Imnimo t1_j9x01v0 wrote on February 25, 2023 at 4:04 AM

Reply to comment by Hyper1on in [D] To the ML researchers and practitioners here, do you worry about AI safety/alignment of the type Eliezer Yudkowsky describes? by SchmidhuberDidIt

Overfitting is just one among many possible optimization failures. While these models might over-memorize portions of training data, they're also badly underfit in many other respects (as evidenced by their frequent inability to answers questions humans would find easy).

If Bing is so well-optimized that it has learned these strange outputs as some sort of advanced behavior to succeed at the LM or RLHF tasks, why is it so weak in so many other respects? Is simulating personalities either so much more valuable or so much easier than simple multi-step reasoning, which these models struggle terribly with?
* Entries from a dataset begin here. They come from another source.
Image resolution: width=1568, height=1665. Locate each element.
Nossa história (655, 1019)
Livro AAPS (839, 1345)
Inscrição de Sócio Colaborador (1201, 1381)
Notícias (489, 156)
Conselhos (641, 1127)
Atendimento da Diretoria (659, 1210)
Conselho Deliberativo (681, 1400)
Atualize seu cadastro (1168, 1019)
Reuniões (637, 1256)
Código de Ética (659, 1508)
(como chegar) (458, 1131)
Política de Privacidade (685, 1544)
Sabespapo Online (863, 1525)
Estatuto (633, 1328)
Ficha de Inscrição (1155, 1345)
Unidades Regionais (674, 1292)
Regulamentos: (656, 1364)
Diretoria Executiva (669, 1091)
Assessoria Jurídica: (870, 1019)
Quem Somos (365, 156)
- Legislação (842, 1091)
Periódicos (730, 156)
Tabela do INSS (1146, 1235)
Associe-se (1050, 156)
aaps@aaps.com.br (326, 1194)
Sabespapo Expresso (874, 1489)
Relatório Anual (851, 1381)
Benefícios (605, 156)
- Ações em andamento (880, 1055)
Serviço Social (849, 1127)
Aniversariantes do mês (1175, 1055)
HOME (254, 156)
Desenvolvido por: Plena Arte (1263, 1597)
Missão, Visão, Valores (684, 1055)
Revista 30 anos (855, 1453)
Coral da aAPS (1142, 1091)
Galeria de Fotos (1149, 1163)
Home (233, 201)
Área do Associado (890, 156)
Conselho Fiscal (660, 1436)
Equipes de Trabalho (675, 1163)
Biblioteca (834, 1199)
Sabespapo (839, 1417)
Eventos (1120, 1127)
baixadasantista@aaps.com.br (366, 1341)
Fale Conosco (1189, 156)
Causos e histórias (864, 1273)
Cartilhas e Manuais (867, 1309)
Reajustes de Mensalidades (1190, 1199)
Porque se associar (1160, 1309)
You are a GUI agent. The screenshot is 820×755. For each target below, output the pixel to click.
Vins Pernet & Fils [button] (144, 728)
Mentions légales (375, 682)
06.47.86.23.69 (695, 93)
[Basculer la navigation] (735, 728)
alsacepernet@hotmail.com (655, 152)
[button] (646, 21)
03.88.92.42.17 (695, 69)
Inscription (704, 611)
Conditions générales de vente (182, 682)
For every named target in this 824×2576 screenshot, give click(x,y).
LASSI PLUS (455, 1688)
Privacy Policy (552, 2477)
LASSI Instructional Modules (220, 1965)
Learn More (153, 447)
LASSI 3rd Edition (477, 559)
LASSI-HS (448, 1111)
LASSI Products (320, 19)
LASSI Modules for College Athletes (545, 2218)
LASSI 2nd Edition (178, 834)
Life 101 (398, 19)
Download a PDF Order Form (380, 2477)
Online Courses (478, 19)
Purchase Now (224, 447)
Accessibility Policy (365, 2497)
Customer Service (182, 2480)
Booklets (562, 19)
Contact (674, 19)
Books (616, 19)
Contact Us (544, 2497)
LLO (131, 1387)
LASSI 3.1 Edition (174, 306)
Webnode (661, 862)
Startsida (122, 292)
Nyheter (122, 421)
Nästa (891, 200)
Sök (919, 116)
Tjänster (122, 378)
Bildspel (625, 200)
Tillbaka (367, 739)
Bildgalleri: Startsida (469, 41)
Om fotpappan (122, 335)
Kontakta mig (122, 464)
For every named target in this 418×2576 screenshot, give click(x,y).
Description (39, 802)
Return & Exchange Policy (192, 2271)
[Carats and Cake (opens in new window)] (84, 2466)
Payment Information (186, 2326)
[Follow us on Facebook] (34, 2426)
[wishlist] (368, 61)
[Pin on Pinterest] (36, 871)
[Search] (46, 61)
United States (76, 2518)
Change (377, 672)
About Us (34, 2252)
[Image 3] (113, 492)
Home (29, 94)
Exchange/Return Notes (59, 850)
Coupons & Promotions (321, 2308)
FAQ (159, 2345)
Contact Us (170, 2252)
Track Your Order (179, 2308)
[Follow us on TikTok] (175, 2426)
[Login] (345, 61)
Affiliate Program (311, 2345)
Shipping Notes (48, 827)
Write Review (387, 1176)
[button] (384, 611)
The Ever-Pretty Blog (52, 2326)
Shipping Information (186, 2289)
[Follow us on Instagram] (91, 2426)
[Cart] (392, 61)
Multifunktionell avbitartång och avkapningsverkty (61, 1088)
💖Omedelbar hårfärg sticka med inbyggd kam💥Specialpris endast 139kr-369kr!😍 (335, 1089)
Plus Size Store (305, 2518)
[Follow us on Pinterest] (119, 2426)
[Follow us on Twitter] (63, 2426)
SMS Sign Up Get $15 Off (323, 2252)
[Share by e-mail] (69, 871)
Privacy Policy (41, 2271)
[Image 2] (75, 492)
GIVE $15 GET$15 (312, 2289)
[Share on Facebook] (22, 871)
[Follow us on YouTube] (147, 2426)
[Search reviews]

Hyper1on t1_j9y3vz1 wrote on February 25, 2023 at 12:11 PM

I mean, I don't see how you get a plausible explanation of BingGPT from underfitting either. As you say, models are underfit on some types of data, but I think the key here is the finetuning procedure, either normal supervised, or RLHF, which is optimising for a particular type of dialogue data in which the model is asked to act as an "Assistant" to a human user.

Part of the reason I suspect my explanation is right is that ChatGPT and BingGPT were almost certainly finetuned on large amounts of dialogue data, collected from interactions with users, and yet most of the failure modes of BingGPT that made the media are not stuff like "we asked it to solve this complex reasoning problem and it failed horribly", they are instead coming from prompts which are very much in distribution for dialogue data, such as asking the model what it thinks about X, or asking the model to pretend it is Y and you would expect the model to have seen dialogues which start similarly before. I find underfitting on this data to be quite unlikely as an explanation.